-- Task prompt --
Locate every row below that contains the word "help", and copy each of those rows in full.

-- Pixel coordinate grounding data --
--- --- ---
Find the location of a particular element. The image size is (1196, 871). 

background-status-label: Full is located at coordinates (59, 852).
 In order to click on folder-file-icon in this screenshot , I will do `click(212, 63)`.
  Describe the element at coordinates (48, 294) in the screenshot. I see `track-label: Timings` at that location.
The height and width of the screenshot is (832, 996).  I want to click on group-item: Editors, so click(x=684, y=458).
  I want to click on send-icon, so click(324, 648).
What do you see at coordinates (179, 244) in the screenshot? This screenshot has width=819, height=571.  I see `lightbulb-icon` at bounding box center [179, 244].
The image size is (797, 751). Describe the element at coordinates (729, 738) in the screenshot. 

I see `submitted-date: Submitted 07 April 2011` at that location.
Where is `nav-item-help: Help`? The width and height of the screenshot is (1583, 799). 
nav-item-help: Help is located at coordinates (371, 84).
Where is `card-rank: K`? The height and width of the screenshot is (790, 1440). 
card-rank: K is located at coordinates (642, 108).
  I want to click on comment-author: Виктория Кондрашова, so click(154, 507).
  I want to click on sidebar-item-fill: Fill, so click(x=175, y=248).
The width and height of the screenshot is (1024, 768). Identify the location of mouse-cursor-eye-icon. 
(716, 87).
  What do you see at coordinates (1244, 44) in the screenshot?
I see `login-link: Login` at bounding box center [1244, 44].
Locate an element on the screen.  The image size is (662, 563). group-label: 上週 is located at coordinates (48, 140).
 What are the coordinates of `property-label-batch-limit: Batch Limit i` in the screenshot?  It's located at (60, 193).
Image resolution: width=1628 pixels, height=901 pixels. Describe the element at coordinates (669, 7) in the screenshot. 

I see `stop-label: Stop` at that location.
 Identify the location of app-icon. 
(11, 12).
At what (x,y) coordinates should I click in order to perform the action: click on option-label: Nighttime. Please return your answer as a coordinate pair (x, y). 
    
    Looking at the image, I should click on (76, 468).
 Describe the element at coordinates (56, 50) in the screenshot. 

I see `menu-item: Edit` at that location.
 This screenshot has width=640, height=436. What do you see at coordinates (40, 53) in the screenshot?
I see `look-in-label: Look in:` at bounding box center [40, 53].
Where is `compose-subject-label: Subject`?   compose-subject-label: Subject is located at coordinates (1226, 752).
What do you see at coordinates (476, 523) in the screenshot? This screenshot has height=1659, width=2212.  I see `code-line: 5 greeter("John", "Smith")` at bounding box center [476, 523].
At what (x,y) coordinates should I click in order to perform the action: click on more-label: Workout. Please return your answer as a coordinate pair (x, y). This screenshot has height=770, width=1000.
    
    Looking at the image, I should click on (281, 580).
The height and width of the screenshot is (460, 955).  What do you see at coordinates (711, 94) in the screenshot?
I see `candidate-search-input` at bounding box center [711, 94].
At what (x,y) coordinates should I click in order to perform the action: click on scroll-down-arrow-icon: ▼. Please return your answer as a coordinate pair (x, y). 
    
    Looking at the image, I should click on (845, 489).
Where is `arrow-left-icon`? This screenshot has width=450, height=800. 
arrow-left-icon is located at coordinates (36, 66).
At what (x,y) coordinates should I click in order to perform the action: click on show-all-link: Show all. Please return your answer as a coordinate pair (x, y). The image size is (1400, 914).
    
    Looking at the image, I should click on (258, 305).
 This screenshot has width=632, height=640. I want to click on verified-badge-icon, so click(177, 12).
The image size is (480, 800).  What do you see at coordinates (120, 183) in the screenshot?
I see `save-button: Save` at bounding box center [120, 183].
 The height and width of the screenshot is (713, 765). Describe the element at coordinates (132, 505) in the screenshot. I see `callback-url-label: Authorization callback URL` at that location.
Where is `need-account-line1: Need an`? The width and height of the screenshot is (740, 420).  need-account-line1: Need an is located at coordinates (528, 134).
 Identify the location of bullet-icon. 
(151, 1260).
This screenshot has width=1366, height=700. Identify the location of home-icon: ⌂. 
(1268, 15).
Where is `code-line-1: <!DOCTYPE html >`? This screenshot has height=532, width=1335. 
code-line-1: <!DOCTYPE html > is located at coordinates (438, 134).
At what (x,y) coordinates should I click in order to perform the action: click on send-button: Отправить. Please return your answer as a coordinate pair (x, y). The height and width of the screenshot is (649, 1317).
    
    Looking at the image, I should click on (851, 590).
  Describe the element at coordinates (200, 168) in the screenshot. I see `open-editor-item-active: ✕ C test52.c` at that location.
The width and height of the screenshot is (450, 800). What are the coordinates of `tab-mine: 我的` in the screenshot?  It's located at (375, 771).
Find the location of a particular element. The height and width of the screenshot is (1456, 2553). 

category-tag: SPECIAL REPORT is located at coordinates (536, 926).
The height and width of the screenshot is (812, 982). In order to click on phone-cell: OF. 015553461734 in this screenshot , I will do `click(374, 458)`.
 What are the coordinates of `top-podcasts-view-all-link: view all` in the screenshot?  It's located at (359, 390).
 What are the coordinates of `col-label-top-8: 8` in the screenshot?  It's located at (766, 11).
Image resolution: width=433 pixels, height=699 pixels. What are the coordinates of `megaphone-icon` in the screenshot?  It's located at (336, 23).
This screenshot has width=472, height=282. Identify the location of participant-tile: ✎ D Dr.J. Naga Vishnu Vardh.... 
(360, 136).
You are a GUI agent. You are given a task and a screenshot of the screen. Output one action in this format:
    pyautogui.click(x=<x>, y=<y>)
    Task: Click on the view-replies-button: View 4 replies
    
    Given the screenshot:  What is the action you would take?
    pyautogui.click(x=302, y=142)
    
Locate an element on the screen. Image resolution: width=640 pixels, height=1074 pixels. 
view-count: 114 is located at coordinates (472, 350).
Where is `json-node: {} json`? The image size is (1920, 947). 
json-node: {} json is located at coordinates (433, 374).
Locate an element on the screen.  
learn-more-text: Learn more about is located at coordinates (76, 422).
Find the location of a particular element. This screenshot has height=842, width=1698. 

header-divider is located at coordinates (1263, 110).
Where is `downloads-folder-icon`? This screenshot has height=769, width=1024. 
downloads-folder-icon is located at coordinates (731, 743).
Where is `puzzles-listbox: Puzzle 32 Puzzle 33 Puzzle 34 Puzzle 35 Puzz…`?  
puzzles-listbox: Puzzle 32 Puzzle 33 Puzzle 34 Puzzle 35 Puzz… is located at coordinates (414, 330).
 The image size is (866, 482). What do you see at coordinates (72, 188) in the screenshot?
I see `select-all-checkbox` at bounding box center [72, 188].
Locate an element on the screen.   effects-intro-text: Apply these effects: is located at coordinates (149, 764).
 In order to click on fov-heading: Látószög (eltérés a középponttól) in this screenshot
--- --- ---
-- Expected answer --
Where is `nav-item-help: Help`? The width and height of the screenshot is (1583, 799). 
nav-item-help: Help is located at coordinates (371, 84).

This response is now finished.